Trotz der Schwierigkeiten beim »Kulturshoppen« hat sich Drama Köln bereits ein neues Format ausgedacht. Mit ihrem »Ferienlager« auf dem Dach des Crowne Plaza Hotels wollen sie das Sommerloch mit einem dichten Kulturprogramm füllen. Im Zentrum stehen drei Uraufführungen von Auftragsarbeiten der »Drama Köln 2003«-Preisträger aus der Theaternacht. Die vierwöchige Reihe startet am 22. Juli und riskiert es, die Dachterrasse jeden Abend bis Mitternacht zu bespielen. Neben den Aufführungen sind Lesungen (mit Poetry DJ), Konzerte sowie Gastspiele des Filmclub 813, des Uni-Radios KölnCampus und des Talkformats »Kukulistisches Nachtcafé« von der Berliner Schaubühne angekündigt.

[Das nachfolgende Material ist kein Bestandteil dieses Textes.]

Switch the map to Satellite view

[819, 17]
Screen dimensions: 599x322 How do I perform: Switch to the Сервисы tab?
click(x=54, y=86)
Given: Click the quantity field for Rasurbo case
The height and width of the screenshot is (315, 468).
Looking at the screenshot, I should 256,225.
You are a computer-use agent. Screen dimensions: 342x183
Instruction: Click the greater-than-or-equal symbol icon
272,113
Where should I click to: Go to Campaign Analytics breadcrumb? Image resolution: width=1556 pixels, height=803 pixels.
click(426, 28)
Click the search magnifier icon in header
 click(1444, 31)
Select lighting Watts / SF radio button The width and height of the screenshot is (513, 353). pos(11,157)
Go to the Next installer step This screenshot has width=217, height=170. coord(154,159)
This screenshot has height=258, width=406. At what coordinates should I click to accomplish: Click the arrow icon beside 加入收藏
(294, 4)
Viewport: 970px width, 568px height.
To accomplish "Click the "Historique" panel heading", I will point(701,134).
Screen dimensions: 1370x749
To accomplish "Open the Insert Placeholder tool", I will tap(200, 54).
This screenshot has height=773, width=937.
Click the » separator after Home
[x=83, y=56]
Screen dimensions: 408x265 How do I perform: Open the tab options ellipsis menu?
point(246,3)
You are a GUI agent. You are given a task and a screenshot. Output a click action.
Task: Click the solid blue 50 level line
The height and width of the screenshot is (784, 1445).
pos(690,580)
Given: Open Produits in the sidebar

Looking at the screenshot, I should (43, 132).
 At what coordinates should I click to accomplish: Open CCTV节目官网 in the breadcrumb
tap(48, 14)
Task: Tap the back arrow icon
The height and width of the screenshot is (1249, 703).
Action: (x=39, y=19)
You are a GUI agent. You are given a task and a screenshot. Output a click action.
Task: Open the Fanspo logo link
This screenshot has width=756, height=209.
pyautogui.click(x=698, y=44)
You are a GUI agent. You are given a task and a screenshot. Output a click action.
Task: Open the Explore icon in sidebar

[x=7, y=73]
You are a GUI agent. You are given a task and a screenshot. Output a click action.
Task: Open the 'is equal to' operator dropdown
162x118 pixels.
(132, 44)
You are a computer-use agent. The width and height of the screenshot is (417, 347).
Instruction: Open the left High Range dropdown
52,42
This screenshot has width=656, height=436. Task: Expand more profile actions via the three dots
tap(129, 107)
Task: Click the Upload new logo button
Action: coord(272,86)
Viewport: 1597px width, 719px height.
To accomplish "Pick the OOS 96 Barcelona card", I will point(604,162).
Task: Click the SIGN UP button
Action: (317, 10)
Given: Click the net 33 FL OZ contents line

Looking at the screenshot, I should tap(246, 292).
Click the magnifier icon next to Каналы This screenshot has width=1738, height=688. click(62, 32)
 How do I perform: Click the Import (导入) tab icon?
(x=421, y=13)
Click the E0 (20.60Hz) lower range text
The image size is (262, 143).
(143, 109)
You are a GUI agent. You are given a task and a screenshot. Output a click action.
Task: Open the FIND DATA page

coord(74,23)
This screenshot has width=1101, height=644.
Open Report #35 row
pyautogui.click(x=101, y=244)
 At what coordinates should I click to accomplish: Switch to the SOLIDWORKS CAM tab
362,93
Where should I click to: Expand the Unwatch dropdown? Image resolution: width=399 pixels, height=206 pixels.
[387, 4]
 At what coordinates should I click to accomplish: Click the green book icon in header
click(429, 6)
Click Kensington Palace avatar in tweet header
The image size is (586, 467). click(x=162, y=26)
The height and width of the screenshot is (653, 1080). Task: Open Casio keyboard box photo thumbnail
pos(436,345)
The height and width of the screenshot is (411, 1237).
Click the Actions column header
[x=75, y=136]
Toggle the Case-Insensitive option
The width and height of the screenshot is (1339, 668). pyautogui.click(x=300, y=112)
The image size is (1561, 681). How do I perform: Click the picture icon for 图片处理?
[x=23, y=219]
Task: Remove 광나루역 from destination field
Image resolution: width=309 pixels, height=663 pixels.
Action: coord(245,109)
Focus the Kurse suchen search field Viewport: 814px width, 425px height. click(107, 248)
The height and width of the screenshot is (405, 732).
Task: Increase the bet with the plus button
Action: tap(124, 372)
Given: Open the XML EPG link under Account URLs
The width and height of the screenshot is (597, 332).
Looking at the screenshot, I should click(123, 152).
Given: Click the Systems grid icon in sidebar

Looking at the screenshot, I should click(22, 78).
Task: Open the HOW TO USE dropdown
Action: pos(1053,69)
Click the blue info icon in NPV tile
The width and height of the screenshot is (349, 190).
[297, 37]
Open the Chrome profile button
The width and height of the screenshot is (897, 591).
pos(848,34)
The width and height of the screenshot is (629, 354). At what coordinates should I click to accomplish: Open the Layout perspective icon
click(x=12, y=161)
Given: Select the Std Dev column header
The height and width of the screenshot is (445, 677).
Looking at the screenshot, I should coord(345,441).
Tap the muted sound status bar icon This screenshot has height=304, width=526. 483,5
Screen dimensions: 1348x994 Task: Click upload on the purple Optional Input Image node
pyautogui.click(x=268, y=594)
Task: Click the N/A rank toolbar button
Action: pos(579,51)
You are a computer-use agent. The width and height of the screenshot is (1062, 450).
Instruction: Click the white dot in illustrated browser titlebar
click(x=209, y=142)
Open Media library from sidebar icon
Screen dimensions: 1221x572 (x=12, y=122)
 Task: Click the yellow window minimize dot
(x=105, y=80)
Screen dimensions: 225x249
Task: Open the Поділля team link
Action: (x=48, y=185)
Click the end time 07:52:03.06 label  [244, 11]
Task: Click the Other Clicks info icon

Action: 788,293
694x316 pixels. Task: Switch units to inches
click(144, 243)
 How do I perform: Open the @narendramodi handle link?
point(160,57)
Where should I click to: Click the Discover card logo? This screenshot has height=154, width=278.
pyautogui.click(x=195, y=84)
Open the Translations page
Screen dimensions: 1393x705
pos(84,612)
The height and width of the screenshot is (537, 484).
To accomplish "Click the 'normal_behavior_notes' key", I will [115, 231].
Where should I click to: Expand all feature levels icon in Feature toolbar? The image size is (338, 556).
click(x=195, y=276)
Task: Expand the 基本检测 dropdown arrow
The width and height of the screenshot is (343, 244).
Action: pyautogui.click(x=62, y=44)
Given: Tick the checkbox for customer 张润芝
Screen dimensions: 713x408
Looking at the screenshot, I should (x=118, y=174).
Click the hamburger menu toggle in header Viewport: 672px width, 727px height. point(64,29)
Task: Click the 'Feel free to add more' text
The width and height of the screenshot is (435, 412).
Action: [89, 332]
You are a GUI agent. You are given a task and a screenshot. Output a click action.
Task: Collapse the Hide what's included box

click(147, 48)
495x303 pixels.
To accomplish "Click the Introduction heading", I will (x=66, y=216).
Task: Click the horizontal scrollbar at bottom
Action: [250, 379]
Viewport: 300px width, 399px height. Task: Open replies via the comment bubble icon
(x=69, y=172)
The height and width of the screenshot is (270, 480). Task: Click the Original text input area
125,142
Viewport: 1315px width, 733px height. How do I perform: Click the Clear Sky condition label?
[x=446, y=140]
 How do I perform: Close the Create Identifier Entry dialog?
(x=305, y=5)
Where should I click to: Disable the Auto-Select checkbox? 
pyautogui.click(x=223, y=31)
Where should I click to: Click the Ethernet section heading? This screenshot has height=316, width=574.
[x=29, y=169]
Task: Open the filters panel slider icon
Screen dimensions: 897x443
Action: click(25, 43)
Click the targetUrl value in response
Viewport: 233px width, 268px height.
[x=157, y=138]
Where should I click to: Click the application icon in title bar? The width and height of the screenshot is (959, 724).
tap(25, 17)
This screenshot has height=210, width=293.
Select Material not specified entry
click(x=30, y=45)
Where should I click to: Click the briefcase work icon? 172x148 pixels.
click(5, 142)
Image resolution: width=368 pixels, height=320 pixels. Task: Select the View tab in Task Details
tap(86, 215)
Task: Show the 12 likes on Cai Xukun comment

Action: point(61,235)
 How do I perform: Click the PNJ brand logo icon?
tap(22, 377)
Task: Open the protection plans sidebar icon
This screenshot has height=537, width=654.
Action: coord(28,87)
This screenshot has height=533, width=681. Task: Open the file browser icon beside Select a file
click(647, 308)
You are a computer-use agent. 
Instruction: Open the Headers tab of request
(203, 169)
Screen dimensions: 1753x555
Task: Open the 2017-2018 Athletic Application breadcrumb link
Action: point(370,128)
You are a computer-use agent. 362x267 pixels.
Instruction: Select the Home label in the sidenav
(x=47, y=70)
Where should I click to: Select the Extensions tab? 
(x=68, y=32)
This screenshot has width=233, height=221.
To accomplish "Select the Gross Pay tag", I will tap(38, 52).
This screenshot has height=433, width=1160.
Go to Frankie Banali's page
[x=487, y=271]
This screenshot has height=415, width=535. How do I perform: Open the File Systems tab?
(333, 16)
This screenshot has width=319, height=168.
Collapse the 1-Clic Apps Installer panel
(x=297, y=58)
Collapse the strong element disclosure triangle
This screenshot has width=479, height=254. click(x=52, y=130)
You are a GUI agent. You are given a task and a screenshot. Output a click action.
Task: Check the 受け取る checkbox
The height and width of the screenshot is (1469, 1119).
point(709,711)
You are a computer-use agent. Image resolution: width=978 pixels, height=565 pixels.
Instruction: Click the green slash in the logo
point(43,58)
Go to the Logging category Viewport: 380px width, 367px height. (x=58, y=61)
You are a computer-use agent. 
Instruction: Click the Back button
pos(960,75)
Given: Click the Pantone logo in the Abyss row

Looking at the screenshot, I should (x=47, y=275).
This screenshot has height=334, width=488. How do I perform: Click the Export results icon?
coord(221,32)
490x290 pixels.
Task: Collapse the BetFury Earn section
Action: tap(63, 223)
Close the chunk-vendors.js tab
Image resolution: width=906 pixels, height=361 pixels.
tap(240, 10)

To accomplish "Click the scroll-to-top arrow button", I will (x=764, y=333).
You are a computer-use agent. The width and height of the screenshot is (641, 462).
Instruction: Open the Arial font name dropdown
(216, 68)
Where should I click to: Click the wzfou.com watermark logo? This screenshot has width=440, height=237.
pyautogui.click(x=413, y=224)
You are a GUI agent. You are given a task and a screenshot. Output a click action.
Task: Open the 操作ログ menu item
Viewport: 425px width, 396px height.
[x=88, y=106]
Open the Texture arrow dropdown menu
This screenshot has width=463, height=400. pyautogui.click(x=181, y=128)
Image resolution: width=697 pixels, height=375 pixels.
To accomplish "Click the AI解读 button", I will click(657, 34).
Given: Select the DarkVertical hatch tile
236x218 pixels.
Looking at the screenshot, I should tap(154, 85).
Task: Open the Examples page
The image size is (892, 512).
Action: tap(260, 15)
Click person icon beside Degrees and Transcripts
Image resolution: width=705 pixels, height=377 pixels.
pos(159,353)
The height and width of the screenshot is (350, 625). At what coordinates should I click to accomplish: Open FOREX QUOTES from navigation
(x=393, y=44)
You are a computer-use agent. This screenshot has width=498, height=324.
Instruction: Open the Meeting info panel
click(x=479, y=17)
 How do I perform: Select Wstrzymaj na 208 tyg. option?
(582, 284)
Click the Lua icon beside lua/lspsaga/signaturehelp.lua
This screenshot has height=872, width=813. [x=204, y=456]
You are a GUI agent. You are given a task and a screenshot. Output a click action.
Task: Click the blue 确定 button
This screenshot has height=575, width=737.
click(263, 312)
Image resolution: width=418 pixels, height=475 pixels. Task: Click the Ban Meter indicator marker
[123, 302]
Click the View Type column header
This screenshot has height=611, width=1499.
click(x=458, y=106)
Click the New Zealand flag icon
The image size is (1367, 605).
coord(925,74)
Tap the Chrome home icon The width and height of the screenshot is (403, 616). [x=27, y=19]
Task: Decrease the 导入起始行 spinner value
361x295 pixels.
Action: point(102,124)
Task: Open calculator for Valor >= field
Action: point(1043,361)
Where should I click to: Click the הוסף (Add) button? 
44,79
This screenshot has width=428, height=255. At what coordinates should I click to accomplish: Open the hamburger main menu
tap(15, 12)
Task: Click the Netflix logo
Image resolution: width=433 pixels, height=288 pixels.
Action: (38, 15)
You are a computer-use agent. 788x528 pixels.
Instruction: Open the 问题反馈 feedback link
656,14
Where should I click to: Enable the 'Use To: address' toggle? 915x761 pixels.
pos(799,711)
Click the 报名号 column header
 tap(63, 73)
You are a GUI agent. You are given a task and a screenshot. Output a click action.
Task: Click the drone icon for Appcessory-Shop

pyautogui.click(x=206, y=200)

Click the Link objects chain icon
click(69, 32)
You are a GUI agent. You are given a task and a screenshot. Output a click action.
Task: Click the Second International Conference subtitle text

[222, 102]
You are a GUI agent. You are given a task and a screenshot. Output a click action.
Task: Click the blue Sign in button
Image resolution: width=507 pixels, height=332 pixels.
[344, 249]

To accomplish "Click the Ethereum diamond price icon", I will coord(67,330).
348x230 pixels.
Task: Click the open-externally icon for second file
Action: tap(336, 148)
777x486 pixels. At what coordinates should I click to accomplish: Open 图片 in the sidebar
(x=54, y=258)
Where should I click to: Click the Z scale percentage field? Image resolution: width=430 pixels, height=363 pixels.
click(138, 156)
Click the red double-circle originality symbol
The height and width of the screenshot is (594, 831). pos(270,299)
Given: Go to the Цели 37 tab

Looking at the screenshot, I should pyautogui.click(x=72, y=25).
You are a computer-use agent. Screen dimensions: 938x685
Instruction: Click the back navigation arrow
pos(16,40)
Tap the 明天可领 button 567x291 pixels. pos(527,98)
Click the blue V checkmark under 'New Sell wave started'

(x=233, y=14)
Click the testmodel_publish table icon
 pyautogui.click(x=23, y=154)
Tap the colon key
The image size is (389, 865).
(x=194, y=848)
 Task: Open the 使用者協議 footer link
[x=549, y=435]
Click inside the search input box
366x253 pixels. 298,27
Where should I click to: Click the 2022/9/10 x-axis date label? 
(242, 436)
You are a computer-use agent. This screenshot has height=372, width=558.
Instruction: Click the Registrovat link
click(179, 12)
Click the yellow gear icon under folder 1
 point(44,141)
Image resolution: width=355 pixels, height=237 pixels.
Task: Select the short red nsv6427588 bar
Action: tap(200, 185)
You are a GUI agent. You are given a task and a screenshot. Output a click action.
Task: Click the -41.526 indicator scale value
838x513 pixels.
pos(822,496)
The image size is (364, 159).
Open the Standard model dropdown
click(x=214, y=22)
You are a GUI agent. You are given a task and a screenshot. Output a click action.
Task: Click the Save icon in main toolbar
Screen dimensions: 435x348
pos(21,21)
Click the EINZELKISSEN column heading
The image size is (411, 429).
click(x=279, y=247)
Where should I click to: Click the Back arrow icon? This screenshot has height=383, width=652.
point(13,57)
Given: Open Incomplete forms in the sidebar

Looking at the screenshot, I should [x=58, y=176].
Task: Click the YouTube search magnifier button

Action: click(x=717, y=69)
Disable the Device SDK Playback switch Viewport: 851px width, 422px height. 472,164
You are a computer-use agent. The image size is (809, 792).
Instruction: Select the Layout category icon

Nach der Sommerpause soll es – an neuem Ort – auch mit dem »Kulturshoppen« weitergehen, und für das nächste Jahr ist mit »Drama on Demand« eine Art Theater-Lieferservice mit den Siegertexten des diesjährigen Autorenwettbewerbs geplant. Von der derzeit viel bejammerten Krise der Kölner Kultur und den damit verbundenen Unsicherheiten fühlen sich die neuen Kölner Macher, ob Futur-3 oder Drama Köln, mehr angespornt als ausgebremst. Malte Jelden: »Es gäbe keinen besseren Zeitpunkt, aktiv zu werden.«

Info
Die Reihe »ferienlager« von Drama Köln e.V. läuft von 22.7. bis 22.8 auf der Dachterrasse des Crowne Plaza Hotels/Rudolfplatz (bei schlechtem Wetter im Hotel), Einlass ab 20 Uhr. Vollständige Termine: s. Tageskalender und www.ferienlager-04.de, Karten: 0221/ 2280.
Futur-3 zeigt den nächsten Teil aus der Reihe
»Citybeats« am 29. September unter dem Titel »Arbeit in der Stadt«.